The Evolution of Sociality
Darwin’s dilemma: If natural selection is the key to evolution, what motivates sterile castes of insects to support their colonies? In 1964, scientists studying social insects developed a new theoretical framework that could solve the dilemma: kin selection.
The theory showed how an individual could compensate for the lack of direct reproduction by enhancing the reproduction of close relatives, thereby getting genes they held in common into the next generation.
Joan Strassmann and David Queller have devoted their scientific careers to elucidating social evolution, first by focusing on social wasps in Texas, Venezuela and Italy, and more recently, by studying cellular slime molds (social amoebae).

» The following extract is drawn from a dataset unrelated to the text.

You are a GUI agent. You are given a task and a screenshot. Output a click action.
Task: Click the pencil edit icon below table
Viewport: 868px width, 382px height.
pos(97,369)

To create a fully experimental genetic social system, they are examining social genes to better understand sociality at the molecular level.
This year’s symposium will highlight Strassmann and Quellar’s work; she will review social wasp evolution, and he will focus on cooperation and conflict in a social amoeba. Additionally, Al Hook, Lucian Professor of Natural Sciences at St. Edward’s, will kickoff the symposium with a discussion of the origins of group living in solitary wasps.
ABOUT THE BROTHER LUCIAN BLERSCH SYMPOSIUM
Organized by the School of Natural Sciences at St. Edward’s University, the event is free and open to the public. This symposium honors Brother Lucian Blersch, CSC, a longtime professor of engineering at St. Edward’s who died in 1986 and in whose name a professorship in the School of Natural Sciences was endowed by a gift from J.B.N. Morris, hs ’48, ’52, and his family.